Who are you becoming?
- Eric Richard Cardoza
- Jul 7
- 3 min read
I’ve been thinking a lot about calling, purpose, and leadership—and something finally clicked in a way I can’t ignore.
We often spend so much time asking “What am I going to do with my life?” We focus on the next opportunity, the next role, the next assignment. We get caught up in skills, strategies, outcomes—and we define success by what we produce or how far we go.
But I believe God is asking me a different question lately:
Who are you becoming?
That one shift changes everything.
God cares more about the condition of our heart than the size of our platform. More about our character than our credentials. He’s not just interested in what we can do for Him—He’s invested in forming us into someone who looks more like Him.
That truth hit me hard, and I haven’t been able to shake it.
The Task Isn’t the Goal—Transformation Is
It’s not that what we do doesn’t matter—it does. But it’s never the final goal. God often uses the task to shape the person. The responsibility isn’t just something you carry—it’s something that’s shaping you while you carry it.
You think you’re building a ministry? God’s building a heart. You think you’re serving others? God’s also serving something in you—humility, faithfulness, maturity, patience.
So yes—do the work. Be excellent. Show up. But don’t forget: the task is temporary. Who you become is eternal.

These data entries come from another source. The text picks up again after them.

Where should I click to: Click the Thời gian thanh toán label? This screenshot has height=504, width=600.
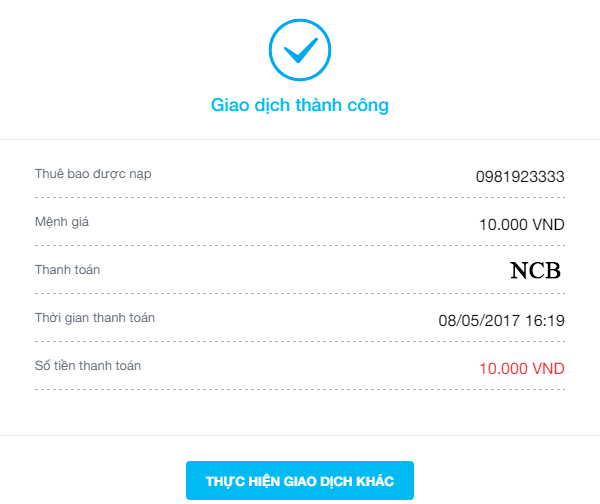95,318
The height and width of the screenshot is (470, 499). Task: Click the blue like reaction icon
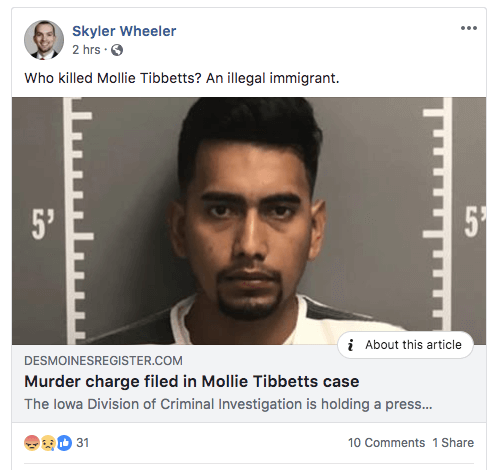point(64,443)
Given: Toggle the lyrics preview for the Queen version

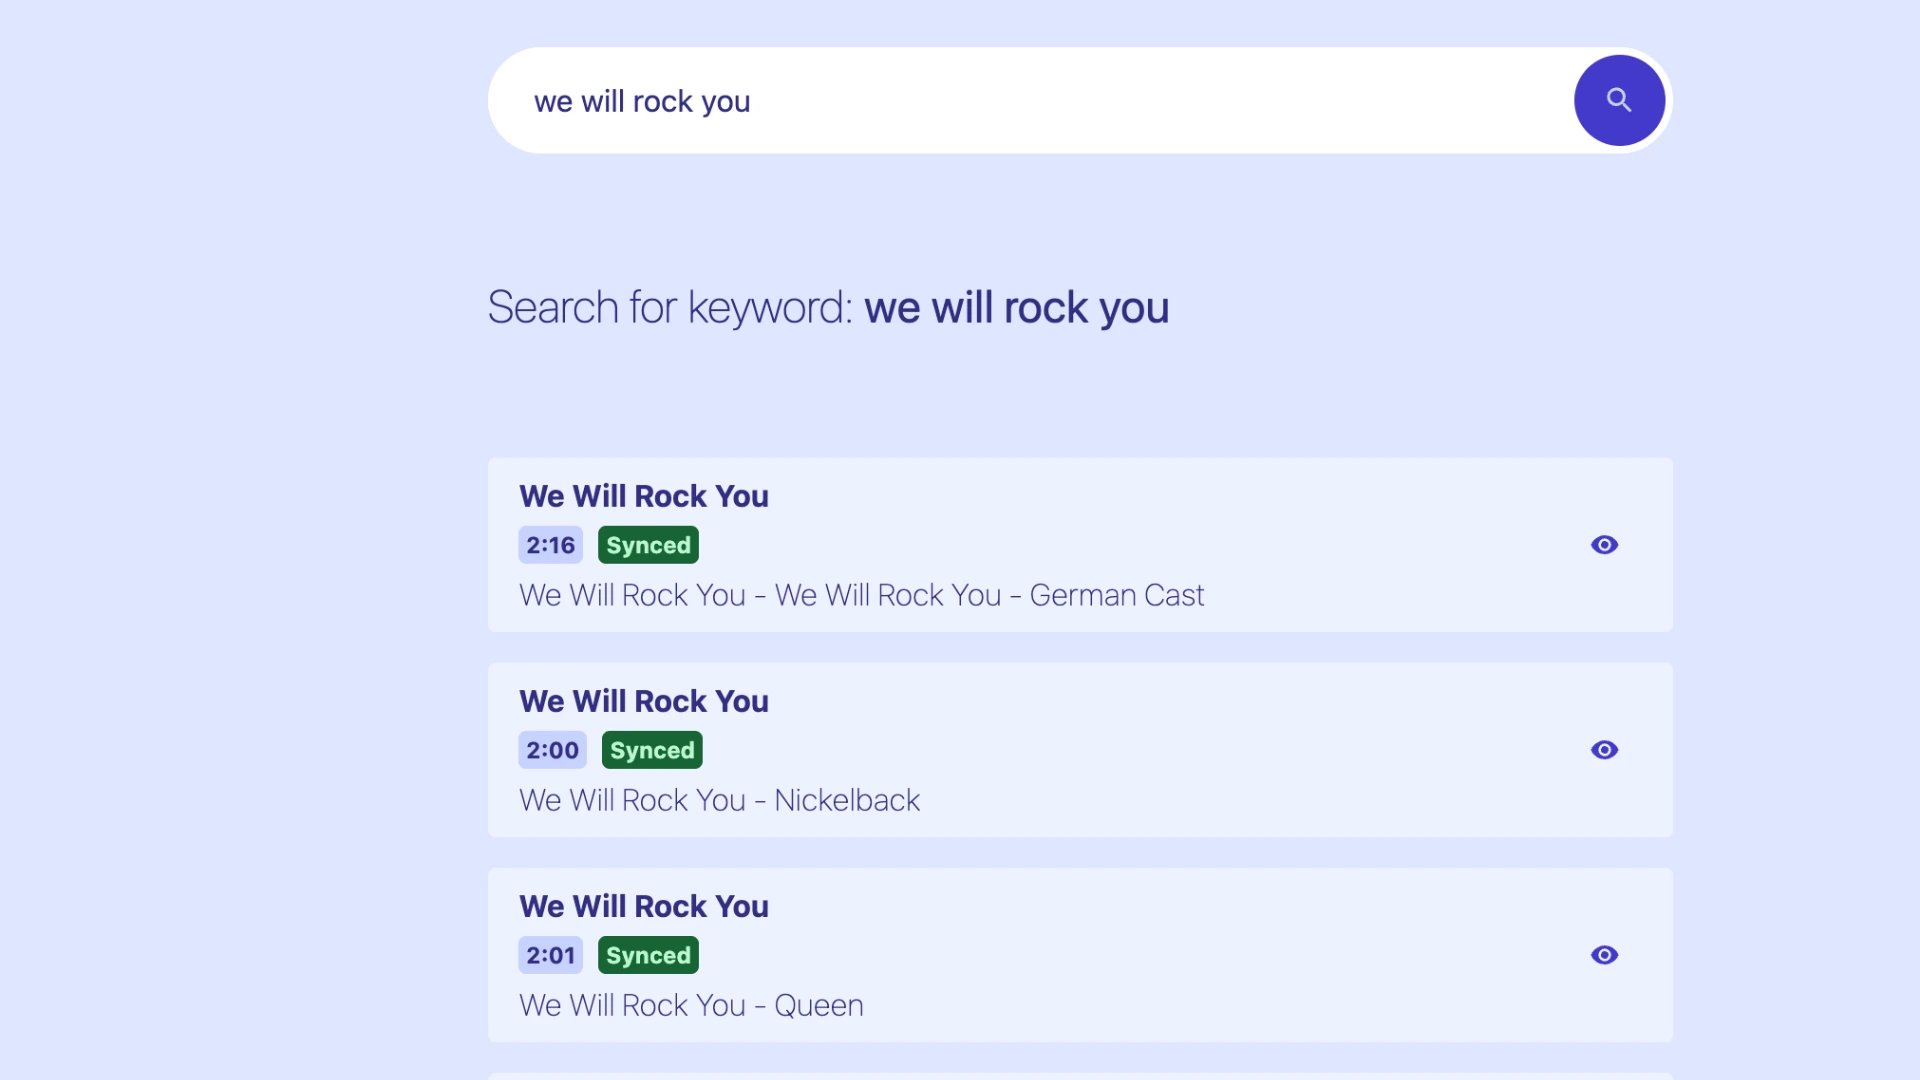Looking at the screenshot, I should (x=1604, y=955).
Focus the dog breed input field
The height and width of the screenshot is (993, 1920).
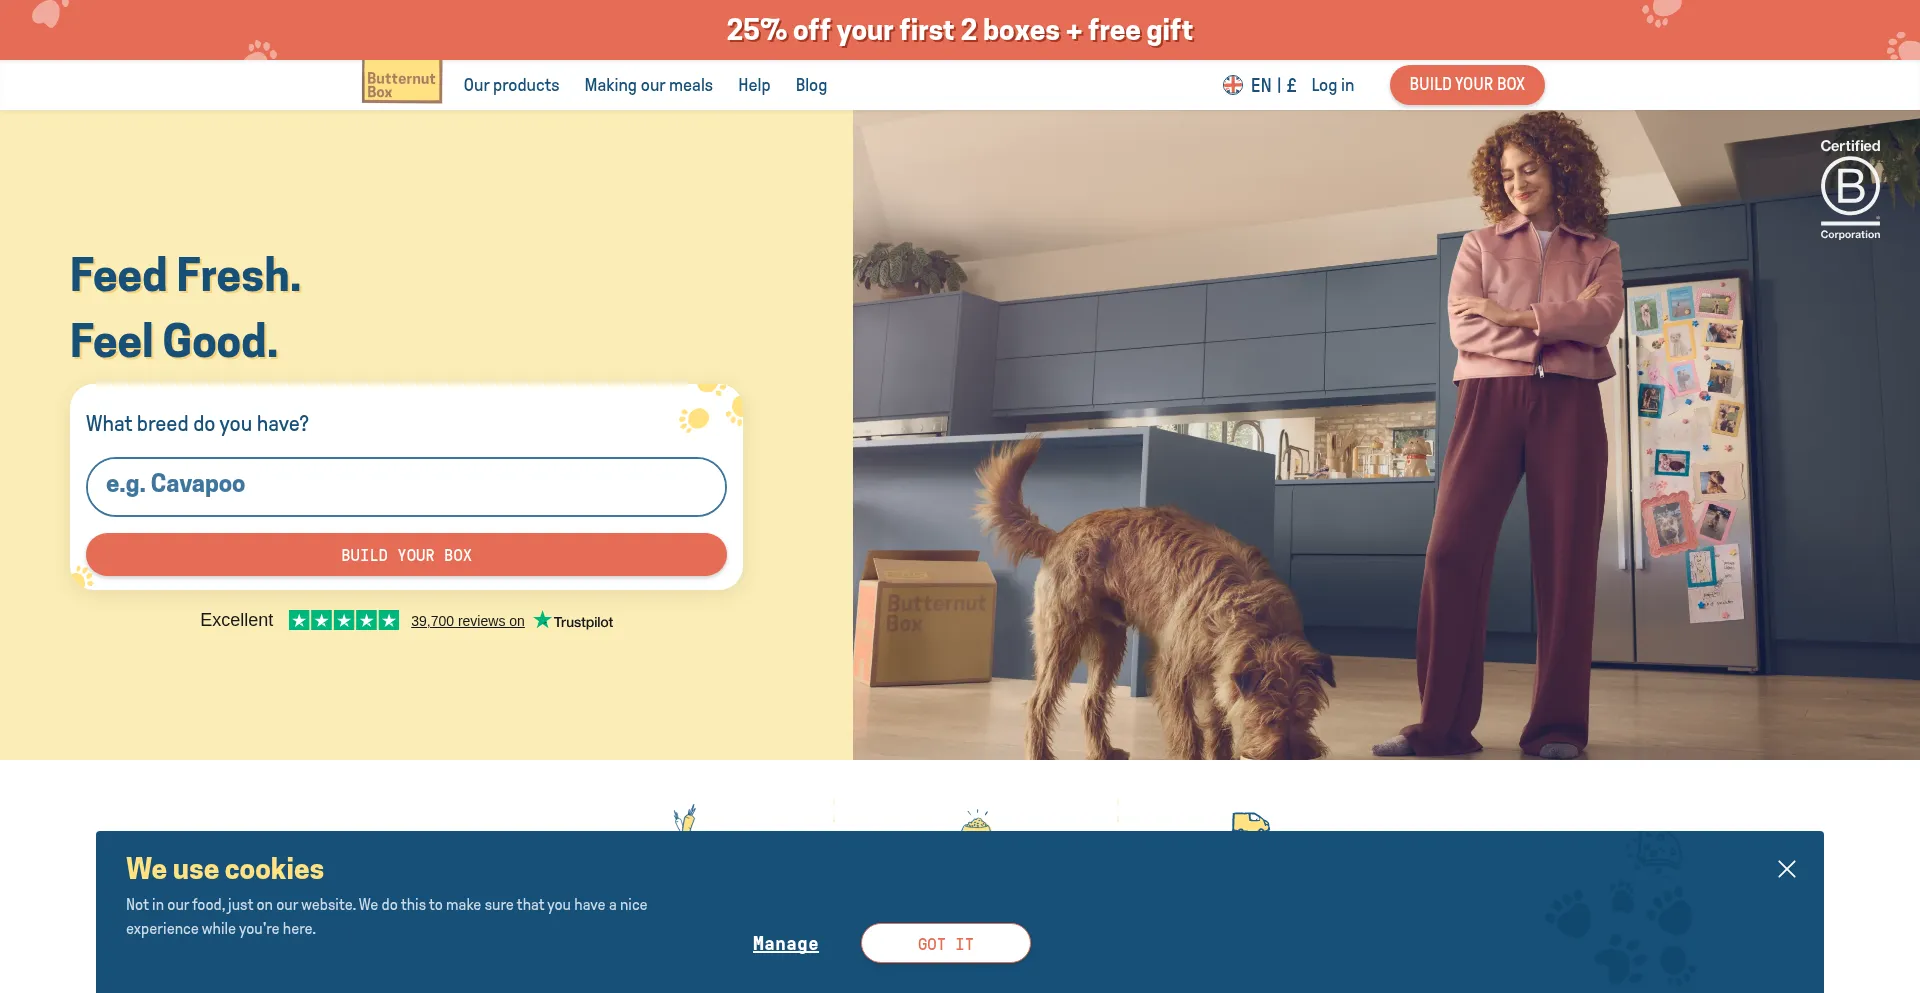(x=406, y=487)
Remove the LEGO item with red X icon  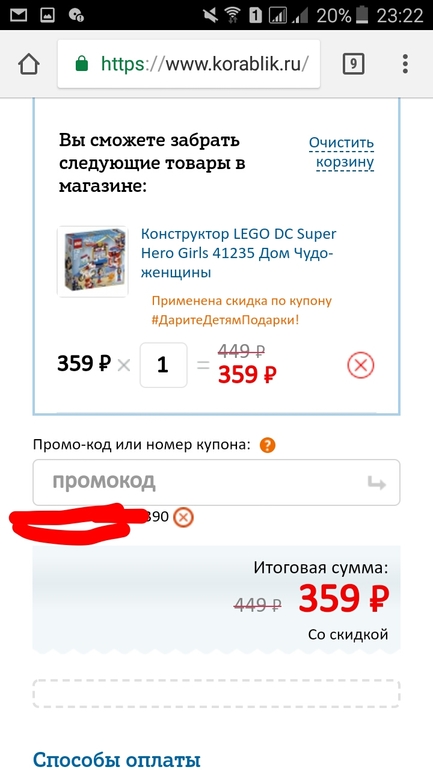click(x=361, y=365)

The People You Lead Are Becoming Too
This isn’t just a personal realization—it changes how I lead.
I used to think delegation was about giving someone a job to do. But now I see it as something deeper: it’s about giving someone an opportunity to grow.
When I assign a task, I’m not just asking for something to get done. I’m inviting someone into a process where God might shape them too.
Leadership isn’t about getting work done through people—it’s about helping people become who God created them to be through the work.
If we only see people as performers or producers, we’ll miss the deeper purpose. Every task is a chance for someone to step into more of who they’re becoming in Christ.
Even the People You Serve Are Becoming
And there’s one more layer to this that I hadn’t seen until now.
It’s not just about me being formed through the work. It’s not just about my team being shaped through leadership.
The people we serve—the recipients of our work—are being shaped too.
Whether you’re preaching, mentoring, cleaning, counseling, teaching, encouraging, or creating—your work isn’t just doing something for people. It’s doing something in them.
When done in love and humility, even ordinary acts of service have the power to awaken faith, bring healing, or stir someone’s sense of purpose.
That’s the kingdom. That’s how God works.
So What’s the Takeaway?
Don’t just ask:
What am I going to do?
What can they do for me?
What does this job accomplish?
Instead, ask:
Who am I becoming?
Who are they becoming?
What kind of person is this task helping to create
Because at the end of the day, we’re not called to perform—we’re called to become.
Final Thought
Let this sink in:
Don’t focus on what you’re going to do. Focus on who you’re going to become.
And when you lead others, see them the same way.
And when you serve others, remember—it might just help them become who God is calling them to be too.